- [Saved entries]:

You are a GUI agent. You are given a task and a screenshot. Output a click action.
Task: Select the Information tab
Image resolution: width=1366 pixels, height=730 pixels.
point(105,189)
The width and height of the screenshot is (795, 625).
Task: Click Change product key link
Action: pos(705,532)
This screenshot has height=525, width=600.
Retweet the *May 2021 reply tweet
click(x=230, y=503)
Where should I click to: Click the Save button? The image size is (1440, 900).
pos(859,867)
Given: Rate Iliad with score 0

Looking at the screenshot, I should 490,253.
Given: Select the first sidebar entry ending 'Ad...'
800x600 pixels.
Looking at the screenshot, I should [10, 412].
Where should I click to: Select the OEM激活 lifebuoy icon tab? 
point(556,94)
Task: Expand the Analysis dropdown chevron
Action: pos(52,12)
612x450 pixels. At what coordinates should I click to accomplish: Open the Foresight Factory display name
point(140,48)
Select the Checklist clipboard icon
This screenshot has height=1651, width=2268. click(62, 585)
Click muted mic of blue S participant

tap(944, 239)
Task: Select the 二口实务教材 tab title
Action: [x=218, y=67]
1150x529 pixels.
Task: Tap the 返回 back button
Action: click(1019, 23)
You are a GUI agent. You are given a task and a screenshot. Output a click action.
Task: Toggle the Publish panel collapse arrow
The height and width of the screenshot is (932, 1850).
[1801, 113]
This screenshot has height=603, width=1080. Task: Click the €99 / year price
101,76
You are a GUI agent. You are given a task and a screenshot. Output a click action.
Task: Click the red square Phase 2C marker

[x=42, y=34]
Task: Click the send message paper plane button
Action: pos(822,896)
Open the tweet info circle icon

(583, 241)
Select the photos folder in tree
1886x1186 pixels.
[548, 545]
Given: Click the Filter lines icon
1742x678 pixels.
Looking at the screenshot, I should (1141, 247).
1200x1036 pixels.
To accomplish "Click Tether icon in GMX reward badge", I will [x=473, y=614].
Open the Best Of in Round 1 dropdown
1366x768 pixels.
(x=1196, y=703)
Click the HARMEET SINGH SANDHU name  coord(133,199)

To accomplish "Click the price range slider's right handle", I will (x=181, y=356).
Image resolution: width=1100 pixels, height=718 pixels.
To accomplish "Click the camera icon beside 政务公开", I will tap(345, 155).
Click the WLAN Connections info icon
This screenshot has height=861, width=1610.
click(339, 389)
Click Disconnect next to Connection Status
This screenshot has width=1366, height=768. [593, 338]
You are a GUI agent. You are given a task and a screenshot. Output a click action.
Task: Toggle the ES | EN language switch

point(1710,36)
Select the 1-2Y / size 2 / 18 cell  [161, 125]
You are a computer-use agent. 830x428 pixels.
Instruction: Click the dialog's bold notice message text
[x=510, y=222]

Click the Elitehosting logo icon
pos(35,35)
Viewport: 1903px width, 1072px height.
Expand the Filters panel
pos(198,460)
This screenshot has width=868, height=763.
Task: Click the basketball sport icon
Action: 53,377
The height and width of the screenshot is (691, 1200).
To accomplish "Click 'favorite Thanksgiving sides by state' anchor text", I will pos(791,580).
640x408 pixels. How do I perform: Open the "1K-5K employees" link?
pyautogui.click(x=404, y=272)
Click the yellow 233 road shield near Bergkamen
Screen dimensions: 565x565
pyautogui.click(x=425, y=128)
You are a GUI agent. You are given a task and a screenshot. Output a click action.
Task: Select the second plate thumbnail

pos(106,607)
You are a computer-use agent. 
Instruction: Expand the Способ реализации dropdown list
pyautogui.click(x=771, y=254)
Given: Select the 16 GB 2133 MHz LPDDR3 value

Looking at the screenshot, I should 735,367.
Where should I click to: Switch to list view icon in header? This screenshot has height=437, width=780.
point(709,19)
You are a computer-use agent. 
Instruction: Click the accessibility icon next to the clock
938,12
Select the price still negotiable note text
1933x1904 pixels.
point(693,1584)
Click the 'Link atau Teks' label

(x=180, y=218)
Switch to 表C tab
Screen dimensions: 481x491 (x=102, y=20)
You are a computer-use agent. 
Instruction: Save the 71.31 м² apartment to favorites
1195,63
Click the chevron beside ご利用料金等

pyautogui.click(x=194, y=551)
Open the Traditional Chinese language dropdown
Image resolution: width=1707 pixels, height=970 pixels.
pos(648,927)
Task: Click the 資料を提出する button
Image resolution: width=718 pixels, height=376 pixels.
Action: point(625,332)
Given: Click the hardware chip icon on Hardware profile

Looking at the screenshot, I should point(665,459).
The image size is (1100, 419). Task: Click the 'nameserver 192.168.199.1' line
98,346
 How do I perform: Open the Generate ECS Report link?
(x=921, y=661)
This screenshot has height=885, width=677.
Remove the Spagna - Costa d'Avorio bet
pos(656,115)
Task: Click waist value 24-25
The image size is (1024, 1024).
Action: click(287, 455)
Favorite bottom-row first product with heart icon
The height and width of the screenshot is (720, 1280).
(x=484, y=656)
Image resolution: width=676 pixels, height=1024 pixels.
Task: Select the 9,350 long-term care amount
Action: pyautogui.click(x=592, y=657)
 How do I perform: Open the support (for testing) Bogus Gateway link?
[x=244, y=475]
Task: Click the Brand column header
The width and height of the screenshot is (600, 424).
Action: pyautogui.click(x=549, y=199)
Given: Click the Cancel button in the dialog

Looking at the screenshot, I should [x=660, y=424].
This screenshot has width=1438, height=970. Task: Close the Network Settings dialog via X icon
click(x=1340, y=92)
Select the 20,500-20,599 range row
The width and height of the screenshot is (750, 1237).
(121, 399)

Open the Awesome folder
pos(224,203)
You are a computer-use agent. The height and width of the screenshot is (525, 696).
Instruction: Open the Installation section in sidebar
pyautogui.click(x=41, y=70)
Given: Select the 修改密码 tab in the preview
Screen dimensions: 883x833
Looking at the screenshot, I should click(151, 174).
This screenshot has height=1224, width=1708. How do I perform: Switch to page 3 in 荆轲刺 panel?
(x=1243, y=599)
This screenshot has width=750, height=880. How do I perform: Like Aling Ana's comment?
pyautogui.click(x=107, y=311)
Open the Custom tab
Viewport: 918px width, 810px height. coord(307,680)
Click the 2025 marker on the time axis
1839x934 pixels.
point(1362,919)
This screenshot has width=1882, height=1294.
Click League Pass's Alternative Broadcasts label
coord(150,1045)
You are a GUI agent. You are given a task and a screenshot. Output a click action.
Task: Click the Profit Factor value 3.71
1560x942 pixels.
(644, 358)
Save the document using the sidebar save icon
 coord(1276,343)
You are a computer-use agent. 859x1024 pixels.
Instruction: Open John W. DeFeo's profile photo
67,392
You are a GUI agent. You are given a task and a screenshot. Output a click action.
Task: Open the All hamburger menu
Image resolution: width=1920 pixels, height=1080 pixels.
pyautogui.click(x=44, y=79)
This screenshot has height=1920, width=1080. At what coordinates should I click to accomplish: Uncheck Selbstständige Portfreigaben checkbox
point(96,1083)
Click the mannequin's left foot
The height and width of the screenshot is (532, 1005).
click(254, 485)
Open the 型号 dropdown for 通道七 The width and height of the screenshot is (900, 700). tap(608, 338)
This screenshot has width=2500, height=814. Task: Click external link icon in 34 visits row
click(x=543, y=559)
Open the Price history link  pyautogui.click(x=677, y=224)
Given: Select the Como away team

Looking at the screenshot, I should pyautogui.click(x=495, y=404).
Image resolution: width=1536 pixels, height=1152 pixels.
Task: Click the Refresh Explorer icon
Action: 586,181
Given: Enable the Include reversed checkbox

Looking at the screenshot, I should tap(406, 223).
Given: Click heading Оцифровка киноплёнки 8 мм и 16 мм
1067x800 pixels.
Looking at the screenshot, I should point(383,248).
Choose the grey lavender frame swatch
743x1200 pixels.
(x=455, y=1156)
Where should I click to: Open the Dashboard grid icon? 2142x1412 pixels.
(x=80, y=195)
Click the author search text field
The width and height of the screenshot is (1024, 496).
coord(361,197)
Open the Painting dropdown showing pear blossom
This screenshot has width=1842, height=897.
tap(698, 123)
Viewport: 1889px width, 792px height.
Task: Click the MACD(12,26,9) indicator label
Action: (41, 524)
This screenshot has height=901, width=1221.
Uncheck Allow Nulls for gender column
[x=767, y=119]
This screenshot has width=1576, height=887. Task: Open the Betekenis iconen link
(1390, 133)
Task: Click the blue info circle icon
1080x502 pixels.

- [Task details]:
The answer should be nothing more than the lines from the one with "Uncheck Allow Nulls for gender column" through the end of the entries, restated word for word.

- [Answer area]:
Uncheck Allow Nulls for gender column
[x=767, y=119]
This screenshot has width=1576, height=887. Task: Open the Betekenis iconen link
(1390, 133)
Task: Click the blue info circle icon
1080x502 pixels.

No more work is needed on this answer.